Wednesday, January 23, 2008

Why I Skipped CES

If you go to CES you can look at a billion bluetooth headsets, not learn how to create programs for cell phones or really find anyone who knows what Bluetooth is and can explain it in english. Ditto InfoComm. PowerPoint LIVE thrives because it still captures some of that energy. People are solving content creation and delivery problems but basically that whole community is in the Presentations Council, PowerPoint LIVE, the PowerPoint MVP/Newsgroup and that's it.

So the Post COMDEX InfoComm/CES world is devoid of real emergent software issues - it's truly dumbed down plug and play with only three major players left in the interactive software space - Microsoft, Adobe and arguably Apple (apologies to TechSmith-anyone remember Ulead?). They have their own conferences for their own developers and high end users and there is no overlapping conference for people trying to make sense of the whole thing (because that is no longer remotely possible -anyone here use Vista?).

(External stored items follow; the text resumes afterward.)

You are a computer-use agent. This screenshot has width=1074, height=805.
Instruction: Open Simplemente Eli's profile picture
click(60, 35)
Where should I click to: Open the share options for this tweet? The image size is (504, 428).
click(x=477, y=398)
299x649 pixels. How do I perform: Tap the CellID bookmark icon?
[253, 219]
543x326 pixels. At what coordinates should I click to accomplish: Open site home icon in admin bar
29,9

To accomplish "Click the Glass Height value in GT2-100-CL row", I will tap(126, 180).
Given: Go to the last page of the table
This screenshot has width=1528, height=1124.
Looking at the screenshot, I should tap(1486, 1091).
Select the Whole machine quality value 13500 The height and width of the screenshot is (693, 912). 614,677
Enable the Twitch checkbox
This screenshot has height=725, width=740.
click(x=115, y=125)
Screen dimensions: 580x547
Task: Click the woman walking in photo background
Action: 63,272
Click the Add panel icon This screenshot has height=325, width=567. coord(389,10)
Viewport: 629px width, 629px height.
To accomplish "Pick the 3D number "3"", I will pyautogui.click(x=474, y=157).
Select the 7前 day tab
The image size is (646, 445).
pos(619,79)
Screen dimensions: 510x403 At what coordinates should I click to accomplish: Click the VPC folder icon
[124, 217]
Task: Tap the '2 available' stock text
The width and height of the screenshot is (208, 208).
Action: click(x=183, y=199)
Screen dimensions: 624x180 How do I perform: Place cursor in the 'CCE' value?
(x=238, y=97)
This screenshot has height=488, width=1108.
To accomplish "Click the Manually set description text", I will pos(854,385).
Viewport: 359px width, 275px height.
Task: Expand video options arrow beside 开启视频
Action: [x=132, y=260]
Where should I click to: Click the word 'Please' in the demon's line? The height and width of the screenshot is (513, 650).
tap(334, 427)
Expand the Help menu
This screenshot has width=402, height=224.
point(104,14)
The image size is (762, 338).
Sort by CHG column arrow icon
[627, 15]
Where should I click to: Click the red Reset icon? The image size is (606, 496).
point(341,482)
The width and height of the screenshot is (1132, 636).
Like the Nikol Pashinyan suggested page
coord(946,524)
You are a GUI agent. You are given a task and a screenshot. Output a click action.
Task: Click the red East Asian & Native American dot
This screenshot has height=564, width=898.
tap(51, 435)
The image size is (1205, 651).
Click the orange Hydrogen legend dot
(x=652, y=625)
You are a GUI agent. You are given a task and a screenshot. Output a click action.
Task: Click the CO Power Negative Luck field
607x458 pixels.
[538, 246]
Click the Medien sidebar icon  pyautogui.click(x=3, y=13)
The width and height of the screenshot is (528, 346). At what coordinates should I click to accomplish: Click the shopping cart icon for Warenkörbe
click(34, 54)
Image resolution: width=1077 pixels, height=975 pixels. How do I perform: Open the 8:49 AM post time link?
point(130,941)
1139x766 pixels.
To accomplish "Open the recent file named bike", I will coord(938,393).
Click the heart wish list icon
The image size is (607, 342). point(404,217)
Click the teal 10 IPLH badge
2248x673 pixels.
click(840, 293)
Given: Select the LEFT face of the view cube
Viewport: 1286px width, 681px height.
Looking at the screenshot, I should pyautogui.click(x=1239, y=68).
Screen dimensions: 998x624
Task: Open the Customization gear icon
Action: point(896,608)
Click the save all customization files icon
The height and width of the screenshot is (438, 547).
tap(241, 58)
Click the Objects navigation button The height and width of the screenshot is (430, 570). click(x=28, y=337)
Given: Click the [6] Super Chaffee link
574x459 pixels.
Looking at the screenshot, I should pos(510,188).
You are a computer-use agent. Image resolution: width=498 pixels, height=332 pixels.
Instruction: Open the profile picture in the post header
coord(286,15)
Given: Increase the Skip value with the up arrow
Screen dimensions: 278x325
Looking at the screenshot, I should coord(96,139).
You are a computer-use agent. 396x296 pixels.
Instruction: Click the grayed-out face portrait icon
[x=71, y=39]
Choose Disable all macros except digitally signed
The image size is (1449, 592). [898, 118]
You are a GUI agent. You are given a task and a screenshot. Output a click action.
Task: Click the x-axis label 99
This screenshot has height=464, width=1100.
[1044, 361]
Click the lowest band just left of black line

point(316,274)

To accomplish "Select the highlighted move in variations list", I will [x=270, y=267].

The Flash/Macromedia/Apple people look down on PowerPoint (and the rest of the Presentations world) and have their own conferences and inhabit different solar systems. Programmers and Game Developers are in different galaxies.

While AV has merged with IT, the IT is now redefined as web/security/network/telcomm-hardware oriented. There is not the same intellectual challenge in terms of mastering new software or techniques - there is security and dealing with the muddle of Vista/Office 2007 but everyone does video now, everyone uses PowerPoint, everyone makes animated GIFs, sets up projectors and makes web pages and blogs. Even though Microsoft tries to pretend that there is really new stuff in Office, it's mostly window dressing and it's not significantly growing or expanding in scope and features (only in frustration).

The real experts creating breakthroughs do it in isolated silos of software and by our nature, as generalists, we are becoming obsolete. That is until someone needs to connect a projector to a laptop. Then they call us or read archived editions of Presentations or figure it out on Google.

The train has left the station as far as all encompassing venues where people from different technology worlds and tracks interact, grow and learn. Chances are we're all doing our own blogs and reinstalling Windows but it you want to see the future get a satellite set top box/DVR - it's dummy proof, you can figure it out without a manual, it rarely crashes and when it does you call a guy in India who hangs up on you. That's the future of computing.

1 comment:

Caine Mutiny said...

I am bookmarking your blog.

I wonder if you would do an entry on Mobile Content Authoring tools.

What are the best ones available? By best, I mean most intuitive, feature packed, and most productive.